After nearly three years of work in conditions that included stretches of frigid, sunless days, Canada’s first all-weather highway to its Arctic Coast is on track for completion later this year.

Funded by Canada’s federal government and the Northwest Territories, the 85.7-mile, $222-million two-lane gravel highway will connect the frontier town of Inuvik with the 900-person coastal hamlet of Tuktoyakyuk. It will eliminate seasonal reliance on an ice road atop the Mackenzie River, the only overland link when the ice becomes thick enough to support heavy vehicles.

Much of the route snakes through treeless tundra with sensitive underlying permafrost, so most construction since January 2014 has taken place during 166-day winter seasons. Up to 600 workers from EGT Northwind, a joint venture of two Inuvialuit-owned companies, worked virtually non-stop during those periods in sub-zero temperatures. Crews in Inuvik and Tuktoyakyuk worked toward each other, linking up in April 2016.

With ground conditions precluding typical cut-and-fill grading, embankments for the 26-ft to 29-ft-wide roadway and its 3:1 side slopes were formed using nearly 205 million cu ft of carefully sourced fill material, with a geotextile fabric placed atop the existing ground surface. Short-span, single-lane bridges have been constructed at eight stream crossings.

Remaining tasks include gravel surfacing and installation of signs and guardrails. The official opening is slated for mid-November.
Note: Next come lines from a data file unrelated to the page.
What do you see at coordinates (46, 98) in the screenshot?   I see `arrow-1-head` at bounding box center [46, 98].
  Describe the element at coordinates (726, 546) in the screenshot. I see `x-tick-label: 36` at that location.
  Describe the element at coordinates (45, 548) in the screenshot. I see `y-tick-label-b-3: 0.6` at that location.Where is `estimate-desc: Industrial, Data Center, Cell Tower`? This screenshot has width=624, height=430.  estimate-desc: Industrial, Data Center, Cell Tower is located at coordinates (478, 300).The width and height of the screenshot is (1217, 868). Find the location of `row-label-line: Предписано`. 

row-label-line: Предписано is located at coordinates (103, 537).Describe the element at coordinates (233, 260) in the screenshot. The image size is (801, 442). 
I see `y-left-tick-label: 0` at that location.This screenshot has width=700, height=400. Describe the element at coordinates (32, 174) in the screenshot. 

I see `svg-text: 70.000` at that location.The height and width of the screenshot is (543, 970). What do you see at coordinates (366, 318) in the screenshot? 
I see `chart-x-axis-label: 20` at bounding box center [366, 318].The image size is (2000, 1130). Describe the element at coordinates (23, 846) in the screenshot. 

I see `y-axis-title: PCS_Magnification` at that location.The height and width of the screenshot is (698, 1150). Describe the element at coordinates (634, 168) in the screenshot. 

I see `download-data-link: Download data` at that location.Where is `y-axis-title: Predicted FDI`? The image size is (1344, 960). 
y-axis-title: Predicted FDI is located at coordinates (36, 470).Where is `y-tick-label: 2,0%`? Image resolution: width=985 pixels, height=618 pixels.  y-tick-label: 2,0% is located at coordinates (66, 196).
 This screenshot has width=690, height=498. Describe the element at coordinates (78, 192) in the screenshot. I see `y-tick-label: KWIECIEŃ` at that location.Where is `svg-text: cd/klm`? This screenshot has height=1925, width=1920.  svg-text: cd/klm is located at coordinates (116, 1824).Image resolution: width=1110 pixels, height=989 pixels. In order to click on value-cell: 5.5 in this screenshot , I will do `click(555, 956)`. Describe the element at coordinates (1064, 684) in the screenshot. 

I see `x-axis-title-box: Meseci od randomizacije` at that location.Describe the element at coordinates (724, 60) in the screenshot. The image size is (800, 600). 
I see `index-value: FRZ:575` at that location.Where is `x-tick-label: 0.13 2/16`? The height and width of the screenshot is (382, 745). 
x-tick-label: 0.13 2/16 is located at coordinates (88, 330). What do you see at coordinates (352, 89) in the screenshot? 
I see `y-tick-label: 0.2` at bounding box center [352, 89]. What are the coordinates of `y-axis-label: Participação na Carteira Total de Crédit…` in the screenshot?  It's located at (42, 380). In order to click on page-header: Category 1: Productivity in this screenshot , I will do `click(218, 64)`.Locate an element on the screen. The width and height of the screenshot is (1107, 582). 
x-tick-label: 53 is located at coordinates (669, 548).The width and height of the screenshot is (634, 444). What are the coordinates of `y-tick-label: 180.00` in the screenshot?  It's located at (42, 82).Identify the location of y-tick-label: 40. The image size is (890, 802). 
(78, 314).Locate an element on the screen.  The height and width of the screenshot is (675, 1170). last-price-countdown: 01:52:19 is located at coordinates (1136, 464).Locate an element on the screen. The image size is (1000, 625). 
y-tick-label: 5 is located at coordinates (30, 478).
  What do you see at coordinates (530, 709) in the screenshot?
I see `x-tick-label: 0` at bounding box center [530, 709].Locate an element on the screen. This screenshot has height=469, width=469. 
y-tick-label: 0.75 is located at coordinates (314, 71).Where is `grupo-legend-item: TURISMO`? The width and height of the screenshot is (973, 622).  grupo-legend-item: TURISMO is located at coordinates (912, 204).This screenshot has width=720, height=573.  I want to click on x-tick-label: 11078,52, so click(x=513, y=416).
The project was first planned in the 1960s, following the installation of Cold War radar systems at Tuktoyakyuk. Used as a resupply base for military personnel, the village supported undersea oil and natural-gas exploration activities through the 1990s. The highway is expected to make on-shore petroleum exploration activity more attractive by lowering logistics costs and increasing the quality of life for Tuktoyaktuk residents.